Trinidad and Tobago


Systematic violations of rights

Same as last year


Workers' rights violations

Right to collective bargaining

The Joint Trade Union Movement (JTUM) criticised the government after the unilateral restructuring of the state-owned company Lake Asphalt of Trinidad and Tobago in April 2022. The bitumen mining company was transferred from the Ministry of Energy to the Ministry of Works and Transport, with plans to create a new business model, without any consultation of the majority union, the Contractors and General Workers’ Trade Union (CGWTU). While the CGWTU was aware of the financial struggles of the state company, they had been in contact with the appropriate minister, two weeks before the announcement, who had given no indication of the planned reconstruction. The JTUM denounced the government’s disregard for the basic principles of industrial relations and social dialogue.

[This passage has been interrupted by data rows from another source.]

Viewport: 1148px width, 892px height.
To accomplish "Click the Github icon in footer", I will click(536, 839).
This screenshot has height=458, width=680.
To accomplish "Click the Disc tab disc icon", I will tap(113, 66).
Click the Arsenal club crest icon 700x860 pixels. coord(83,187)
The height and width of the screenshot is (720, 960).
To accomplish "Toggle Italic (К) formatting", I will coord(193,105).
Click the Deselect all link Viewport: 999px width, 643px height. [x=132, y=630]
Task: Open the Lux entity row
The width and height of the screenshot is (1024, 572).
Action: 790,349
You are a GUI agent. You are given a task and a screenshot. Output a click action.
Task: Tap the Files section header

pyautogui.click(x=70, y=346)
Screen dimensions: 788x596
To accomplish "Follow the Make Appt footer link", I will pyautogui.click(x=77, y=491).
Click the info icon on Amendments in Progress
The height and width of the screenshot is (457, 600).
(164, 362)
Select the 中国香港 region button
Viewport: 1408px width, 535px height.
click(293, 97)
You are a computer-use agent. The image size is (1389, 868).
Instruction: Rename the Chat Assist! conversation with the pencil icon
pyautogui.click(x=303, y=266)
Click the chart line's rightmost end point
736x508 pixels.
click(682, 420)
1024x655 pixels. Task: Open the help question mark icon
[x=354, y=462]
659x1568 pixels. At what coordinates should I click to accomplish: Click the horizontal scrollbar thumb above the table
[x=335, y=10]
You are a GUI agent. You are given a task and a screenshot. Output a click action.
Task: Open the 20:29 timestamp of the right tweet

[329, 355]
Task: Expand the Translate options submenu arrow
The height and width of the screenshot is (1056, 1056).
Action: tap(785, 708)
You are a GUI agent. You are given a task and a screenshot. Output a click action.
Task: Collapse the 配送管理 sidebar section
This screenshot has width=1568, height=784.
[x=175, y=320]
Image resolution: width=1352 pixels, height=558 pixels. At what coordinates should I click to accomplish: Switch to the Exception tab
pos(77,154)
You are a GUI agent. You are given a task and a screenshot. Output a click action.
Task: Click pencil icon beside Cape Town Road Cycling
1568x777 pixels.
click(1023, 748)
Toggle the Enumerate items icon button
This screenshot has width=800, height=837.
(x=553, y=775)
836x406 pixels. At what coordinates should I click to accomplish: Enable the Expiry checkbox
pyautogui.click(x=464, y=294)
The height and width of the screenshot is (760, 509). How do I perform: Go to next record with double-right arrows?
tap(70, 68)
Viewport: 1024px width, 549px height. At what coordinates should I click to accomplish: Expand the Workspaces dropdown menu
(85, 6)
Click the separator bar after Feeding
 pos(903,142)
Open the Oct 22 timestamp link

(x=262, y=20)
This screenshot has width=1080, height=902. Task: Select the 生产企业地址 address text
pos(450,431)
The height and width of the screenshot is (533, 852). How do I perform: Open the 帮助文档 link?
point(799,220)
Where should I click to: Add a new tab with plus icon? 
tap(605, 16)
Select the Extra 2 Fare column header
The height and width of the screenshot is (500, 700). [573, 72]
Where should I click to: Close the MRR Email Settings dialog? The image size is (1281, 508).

Prosecution of union leaders for participating in strikes

The government of Trinidad and Tobago blocked a teachers’ strike with an ex parte injunction received from the Industrial Court. Teachers of the Trinidad and Tobago Unified Teachers Association (TTUTA) sought to strike on 31 September 2022 to protest stalled salary negotiations. This came after an ongoing, month-long struggle between the government and public servants of all industries, including firemen, teachers, and police officers. The unions were seeking liveable wages in line with inflation, while the government was only offering a four per cent increase in salary. The government was able to block the strike due to the classification of teachers as essential workers, forbidding them from taking part in industrial action. This classification increasingly affects many public workers. The government also threatened the union with fines and de-registration should they go through with the strike. In view of these serious threats, the TTUTA had no other choice but to call off the strike.